Wednesday, March 15, 2006

World of Warcraft

Or is that War"CRACK"? I have been so addicted to this damn game, it's just sick. We got the game back around Halloween. My first character, a female Night Elf Hunter, I got up to about level 30. I did not know about the way many others feel about Night Elves. I never dreamed that our server(Kael'thas), as well as most others, would be flooded with Legolas "wannabe's". I personally took my inspiration for the Elf from Elfquest, the comics I have been reading for many years. But, after awhile, and after we finally bought another game and another account, my husband wanted me to roll a Horde character to run along with him and his buddies. So I rolled a female Tauren Druid. Kickingbird-ya know, like the Medicine Man in "Dances With Wolves". (Standswithafist did not fit in the name choice!).

So now, he(Hookemhorns, Tauren Hunter) is level 50 and I am level 49. And I have about a dozen alts, just to be able to check out all the other races and classes. I love my druid. And I keep rerolling druid on alts.

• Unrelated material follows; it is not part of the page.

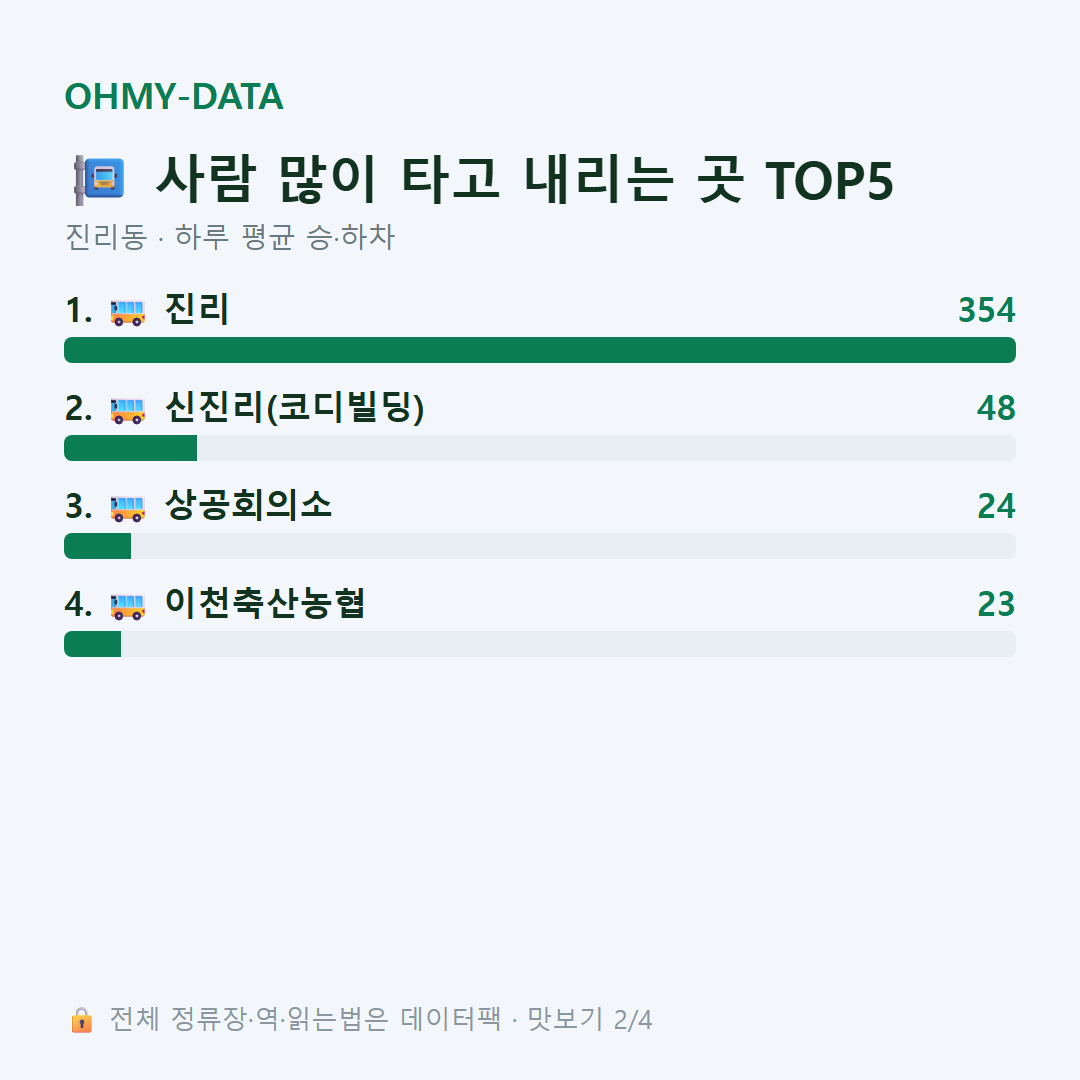Select the 신진리(코디빌딩) stop name
Screen dimensions: 1080x1080
click(294, 407)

And I think if and when we reroll on a PvP server, I will be a Druid.

Anyway, for the most part I hate any PvP interaction. I hate BGs, cos I suck at them. I hate instances, unless it is only my husband and I running one alone, many levels below us. I hate dealing with other people in the game, because I've dealt with far too many jerkoffs. If it could be a "home game" like Diablo II was, but it isn't and it is damn fun and addicting. I don't need to be in MegaGuild so that we can run all the endgame instances and get all the Ubergear-I don't give a crap about that stuff. I just want to have fun. Being a druid, after hitting about lvl 45, I started getting whispers left and right to be the healer in such and such dungeon. Nope, not gonna do it(aside from being specced Feral!), so I turned off my whispers. I have an "/em is ignoring you" emote. Anywho....I actually spent most of the day today working on my website, cleaning the kitchen, and it is not even Tuesday!! (and only WoW players will get that one)

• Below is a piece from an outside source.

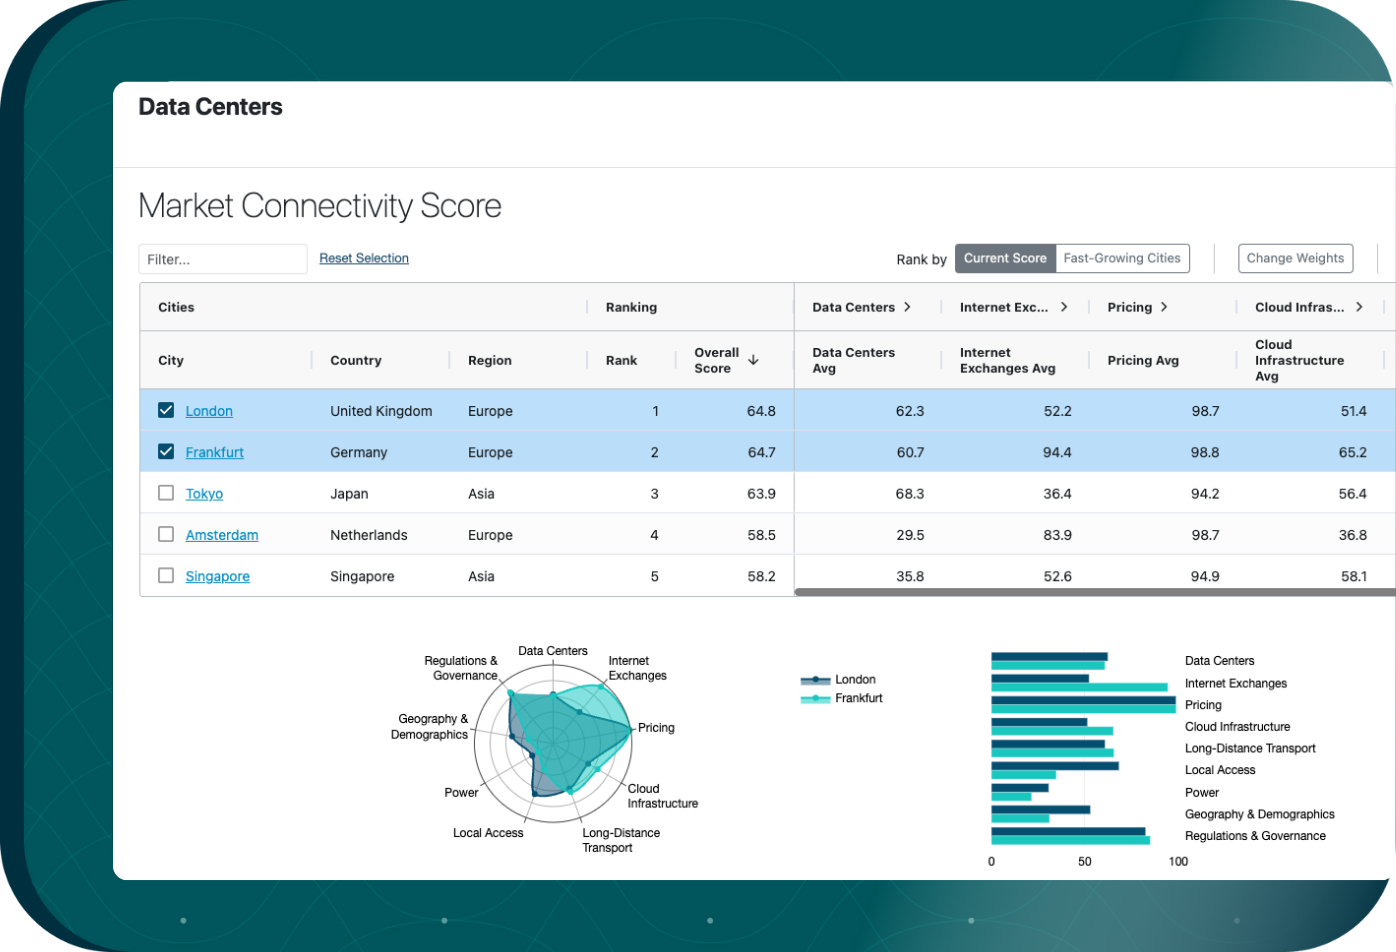Open the Change Weights button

Well, it is almost 3pm, and hubby will be home soon. He sold a Headsplitter for 20gold last night, and his Big Iron Fishing Pole for 15g(my idea, thank you very much). Ooh, gotta save for that Uber or Epic or whatever the hell mount at lvl 60. Whatever.

Yeah, I'm back

Just a note to say that I can hardly believe it has been six months since the storm. I still cry when I hear stories or see photos about the Coast. Anxious to go back and visit. Sick of hearing about New Orleans, want to hear more people realize that Mississippi was far more devastated. I still have nightmares at times about visiting just weeks after the storm. I am glad my family has moved to another state. My heart goes out to those who are still there and are dealing with this on a daily basis. I couldn't do it.